The prose poem, constructed of sentences rather than lines, is a more liquid sort of solid than other poems. More like glass -- that is, molten, mobile, globby -- than crystal, the prose poem makes do without enjambment, relying instead on gelatinous processes internal to and constitutive of the sentences and paragraphs, including the control of syllogistic movement, to organize and energize it. In this collection of prose poems by Gian Lombardo, the result is an intense eddy of language, a substantially lyrical thing. Look, for example, at the poem "Satisfaction Not Required": "Animals have always been wary of snares, especially of ones set in mid-air, ostensibly to catch light, or maybe a breeze. Children have always been determined to misspell a word when it is convenient for them to do so. On the mesa, it's all too frequently the 'sun's in the sky' being the same as 'the page is in the book' being not the same."

Here rhyme (wary/snares/mid-air; snares/ones/breeze) and parallelism (animals/children; always been/always been/all too frequently . . . being; being the same/being not the same) organize the paragraph into sonic units that interweave to construct a larger and quite complex sonic unit that "makes sense" to the ear quite apart from its semantic meaning. Yet the poem itself critiques or at least complicates this sort of reading: voice or image -- "breeze" or "light" -- are clues that we are in the presence of snares; they are but the
ostensible intention of the window in the poem and of the poem. What is the real intent?

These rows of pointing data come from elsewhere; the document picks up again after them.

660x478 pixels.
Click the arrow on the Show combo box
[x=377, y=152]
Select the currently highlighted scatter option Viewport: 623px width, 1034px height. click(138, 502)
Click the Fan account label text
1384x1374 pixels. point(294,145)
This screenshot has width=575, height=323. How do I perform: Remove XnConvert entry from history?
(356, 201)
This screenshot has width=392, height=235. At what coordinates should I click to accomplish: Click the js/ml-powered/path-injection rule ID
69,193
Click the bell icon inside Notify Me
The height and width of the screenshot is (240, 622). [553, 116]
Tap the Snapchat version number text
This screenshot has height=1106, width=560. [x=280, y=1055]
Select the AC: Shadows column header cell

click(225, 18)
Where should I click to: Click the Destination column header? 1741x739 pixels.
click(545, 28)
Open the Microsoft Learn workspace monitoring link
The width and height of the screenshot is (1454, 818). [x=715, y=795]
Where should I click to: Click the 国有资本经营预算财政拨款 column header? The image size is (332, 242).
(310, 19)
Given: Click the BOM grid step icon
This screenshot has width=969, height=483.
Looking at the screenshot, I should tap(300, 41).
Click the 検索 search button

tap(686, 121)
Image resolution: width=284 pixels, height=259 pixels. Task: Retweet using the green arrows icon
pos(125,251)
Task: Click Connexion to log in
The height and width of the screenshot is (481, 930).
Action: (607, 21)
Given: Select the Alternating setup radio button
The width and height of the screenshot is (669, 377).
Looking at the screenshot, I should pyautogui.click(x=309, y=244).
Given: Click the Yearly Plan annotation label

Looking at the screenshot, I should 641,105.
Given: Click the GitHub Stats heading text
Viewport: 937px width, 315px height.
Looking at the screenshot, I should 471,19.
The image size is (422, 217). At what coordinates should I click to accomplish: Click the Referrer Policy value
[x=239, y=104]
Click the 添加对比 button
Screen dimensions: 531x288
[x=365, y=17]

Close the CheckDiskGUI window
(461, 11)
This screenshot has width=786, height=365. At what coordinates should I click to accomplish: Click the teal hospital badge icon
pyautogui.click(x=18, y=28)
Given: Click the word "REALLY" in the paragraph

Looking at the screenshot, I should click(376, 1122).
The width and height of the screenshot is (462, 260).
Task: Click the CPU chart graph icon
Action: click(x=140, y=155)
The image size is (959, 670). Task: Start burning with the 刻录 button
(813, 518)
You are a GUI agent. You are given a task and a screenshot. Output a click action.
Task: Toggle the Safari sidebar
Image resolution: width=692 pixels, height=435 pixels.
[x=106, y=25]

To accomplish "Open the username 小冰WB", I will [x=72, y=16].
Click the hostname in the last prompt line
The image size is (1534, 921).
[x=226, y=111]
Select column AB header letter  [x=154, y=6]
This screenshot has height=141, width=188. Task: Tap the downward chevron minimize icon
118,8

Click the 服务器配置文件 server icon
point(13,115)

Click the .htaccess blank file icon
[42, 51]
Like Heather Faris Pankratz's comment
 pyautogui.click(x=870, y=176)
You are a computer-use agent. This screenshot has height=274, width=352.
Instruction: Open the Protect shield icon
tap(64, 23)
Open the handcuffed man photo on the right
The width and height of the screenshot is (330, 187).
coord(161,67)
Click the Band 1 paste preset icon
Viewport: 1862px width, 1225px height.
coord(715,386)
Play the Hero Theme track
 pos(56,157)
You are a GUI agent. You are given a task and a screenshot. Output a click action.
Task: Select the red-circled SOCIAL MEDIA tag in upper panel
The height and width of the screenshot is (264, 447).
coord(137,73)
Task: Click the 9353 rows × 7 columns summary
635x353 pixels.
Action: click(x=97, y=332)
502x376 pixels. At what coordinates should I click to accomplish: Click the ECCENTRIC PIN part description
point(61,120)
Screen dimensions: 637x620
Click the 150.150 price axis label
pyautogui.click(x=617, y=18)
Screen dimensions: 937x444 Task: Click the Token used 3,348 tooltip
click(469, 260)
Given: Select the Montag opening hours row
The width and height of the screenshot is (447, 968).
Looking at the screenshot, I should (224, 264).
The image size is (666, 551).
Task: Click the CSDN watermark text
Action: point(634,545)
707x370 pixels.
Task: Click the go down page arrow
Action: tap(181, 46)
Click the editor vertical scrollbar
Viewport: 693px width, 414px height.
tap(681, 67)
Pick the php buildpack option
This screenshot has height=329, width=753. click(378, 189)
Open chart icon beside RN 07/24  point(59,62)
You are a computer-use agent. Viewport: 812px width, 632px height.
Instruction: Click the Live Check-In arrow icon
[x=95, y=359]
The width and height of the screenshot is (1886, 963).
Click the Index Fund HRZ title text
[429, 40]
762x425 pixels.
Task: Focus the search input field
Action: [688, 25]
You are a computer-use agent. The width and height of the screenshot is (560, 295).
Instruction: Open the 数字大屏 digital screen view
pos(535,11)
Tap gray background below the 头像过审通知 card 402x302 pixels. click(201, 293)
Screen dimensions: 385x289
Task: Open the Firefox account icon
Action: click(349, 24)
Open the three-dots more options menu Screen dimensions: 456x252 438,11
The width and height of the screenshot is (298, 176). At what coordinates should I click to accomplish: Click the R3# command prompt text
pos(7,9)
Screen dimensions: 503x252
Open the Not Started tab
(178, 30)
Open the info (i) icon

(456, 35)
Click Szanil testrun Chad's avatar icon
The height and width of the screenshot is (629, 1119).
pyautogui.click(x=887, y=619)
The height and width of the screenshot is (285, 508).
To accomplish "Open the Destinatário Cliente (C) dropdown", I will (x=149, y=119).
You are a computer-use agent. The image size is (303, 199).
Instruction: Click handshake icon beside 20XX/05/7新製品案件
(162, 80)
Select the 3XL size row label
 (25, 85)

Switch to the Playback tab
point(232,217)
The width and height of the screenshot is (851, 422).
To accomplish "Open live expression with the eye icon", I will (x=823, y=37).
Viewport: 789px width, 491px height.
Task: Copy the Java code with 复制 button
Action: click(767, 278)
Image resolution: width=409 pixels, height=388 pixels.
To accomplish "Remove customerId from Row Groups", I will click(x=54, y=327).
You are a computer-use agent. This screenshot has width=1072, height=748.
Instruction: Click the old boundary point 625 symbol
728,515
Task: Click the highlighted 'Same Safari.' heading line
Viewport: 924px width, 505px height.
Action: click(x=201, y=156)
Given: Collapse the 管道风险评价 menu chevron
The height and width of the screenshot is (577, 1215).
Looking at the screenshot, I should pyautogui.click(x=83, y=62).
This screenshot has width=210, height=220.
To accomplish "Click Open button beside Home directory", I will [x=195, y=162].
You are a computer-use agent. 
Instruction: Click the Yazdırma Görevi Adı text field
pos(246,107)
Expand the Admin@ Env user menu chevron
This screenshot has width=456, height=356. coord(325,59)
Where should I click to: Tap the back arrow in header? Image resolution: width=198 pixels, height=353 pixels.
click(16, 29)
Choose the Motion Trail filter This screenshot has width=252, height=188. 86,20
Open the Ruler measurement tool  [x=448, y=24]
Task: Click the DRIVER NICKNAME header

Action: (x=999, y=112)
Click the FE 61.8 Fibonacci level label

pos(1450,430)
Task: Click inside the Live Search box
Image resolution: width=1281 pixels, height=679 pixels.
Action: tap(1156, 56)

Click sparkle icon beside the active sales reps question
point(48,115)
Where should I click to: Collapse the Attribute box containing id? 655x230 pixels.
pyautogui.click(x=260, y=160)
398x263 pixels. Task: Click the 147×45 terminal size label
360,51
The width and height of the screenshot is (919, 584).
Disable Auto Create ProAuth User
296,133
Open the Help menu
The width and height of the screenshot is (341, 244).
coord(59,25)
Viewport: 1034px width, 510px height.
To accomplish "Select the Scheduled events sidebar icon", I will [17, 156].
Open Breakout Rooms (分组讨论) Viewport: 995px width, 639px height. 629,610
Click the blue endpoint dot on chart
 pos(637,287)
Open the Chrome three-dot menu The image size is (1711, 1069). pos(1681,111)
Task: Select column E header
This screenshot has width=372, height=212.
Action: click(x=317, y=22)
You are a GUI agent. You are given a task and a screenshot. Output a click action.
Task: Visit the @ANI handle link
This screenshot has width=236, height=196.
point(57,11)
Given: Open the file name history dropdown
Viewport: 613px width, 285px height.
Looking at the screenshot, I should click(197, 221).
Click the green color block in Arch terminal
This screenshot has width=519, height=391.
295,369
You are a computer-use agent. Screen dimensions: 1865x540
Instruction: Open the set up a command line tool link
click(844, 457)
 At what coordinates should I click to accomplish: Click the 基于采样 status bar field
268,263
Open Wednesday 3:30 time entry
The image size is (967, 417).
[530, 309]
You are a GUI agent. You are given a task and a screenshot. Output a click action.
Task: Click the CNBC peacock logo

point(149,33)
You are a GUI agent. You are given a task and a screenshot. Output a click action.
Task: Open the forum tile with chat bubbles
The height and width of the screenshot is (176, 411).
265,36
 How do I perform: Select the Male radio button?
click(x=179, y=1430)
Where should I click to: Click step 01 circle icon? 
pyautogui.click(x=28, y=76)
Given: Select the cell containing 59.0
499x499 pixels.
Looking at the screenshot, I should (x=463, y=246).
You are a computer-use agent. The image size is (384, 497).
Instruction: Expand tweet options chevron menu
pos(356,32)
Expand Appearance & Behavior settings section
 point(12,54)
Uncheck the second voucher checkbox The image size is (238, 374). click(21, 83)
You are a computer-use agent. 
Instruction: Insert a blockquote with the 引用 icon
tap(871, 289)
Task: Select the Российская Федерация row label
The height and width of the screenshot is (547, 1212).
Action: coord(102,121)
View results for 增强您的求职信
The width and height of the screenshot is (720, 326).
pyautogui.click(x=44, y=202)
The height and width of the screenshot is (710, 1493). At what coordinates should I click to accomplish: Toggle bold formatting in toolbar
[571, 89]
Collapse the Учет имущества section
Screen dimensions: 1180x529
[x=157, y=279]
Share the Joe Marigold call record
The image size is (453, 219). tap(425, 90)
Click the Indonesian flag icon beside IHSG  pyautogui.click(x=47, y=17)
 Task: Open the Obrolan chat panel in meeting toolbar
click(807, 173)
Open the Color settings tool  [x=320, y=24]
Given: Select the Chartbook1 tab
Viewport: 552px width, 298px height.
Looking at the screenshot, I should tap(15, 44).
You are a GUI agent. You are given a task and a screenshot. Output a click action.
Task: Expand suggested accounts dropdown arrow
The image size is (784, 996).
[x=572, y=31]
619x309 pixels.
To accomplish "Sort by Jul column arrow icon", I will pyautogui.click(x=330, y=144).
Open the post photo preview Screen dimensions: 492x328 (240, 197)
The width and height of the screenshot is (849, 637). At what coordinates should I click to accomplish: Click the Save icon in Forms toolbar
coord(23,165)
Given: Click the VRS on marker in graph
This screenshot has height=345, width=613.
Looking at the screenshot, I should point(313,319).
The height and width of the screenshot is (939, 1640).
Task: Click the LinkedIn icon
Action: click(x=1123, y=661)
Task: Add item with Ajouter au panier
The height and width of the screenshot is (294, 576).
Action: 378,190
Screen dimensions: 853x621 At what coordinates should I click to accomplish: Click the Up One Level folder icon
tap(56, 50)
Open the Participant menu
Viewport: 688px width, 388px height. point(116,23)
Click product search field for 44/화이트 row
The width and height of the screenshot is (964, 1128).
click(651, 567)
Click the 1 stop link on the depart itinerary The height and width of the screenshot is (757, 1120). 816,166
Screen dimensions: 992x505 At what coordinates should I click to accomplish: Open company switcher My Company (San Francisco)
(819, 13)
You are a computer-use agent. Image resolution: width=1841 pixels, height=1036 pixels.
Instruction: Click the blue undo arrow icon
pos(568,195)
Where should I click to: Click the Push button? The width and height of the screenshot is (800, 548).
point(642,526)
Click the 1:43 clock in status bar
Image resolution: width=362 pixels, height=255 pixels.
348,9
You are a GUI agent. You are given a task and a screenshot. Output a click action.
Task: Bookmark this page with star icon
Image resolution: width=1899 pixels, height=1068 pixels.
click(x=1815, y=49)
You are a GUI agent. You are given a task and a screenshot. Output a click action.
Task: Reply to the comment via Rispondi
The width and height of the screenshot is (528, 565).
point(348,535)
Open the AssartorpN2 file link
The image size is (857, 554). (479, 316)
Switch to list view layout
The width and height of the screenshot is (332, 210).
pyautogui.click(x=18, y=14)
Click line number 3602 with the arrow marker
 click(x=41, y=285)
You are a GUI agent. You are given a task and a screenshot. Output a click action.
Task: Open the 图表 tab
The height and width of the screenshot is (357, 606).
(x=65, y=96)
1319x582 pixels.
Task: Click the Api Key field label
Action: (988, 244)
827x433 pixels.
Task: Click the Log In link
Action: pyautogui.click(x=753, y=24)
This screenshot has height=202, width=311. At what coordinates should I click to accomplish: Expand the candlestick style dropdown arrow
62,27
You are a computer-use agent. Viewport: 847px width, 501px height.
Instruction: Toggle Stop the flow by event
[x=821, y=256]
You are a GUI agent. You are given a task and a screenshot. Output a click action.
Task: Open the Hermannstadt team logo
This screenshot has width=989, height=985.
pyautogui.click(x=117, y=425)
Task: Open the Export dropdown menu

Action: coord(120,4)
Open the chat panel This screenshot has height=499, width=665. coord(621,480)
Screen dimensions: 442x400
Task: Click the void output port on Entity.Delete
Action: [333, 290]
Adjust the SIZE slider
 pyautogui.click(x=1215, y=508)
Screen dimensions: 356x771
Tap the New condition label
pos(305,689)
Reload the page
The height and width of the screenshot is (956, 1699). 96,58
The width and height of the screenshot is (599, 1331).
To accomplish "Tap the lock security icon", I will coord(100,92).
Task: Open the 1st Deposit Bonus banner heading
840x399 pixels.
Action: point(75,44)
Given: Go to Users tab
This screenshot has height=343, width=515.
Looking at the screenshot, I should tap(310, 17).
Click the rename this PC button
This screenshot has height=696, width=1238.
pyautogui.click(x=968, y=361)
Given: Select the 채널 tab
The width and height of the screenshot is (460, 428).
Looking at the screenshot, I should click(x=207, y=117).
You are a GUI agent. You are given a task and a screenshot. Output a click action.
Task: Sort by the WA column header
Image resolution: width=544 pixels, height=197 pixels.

The poem I've just quoted is from the first, and my favorite, section of the book, called "Under the Tongue," set in a Southwestern desert landscape. Here, in the words of the poem "Warm," "there are lush worlds and there are burnt worlds . . . And when it is dark you have the grace of not seeing which world you step into." In another poem, Lombardo writes, "I don't want to look too closely." These poems deliberately dispense partial views, tolerate cloudinesses, thwart an easy and automatic forward movement -- they are compositions of "the new sentence," to use Ron Silliman's term -- and while the poems work together and collectively resonate to form a retroactive narrative, they also always force the reader to shift back from that narrative into an awareness of the language that composes it -- that is, back and forth between the burnt world of desert and the lush world of language.

Priscilla Sneff has published poems in Ploughshares, The Yale Review, Sulfur,
and other magazines. She teaches at Tufts University.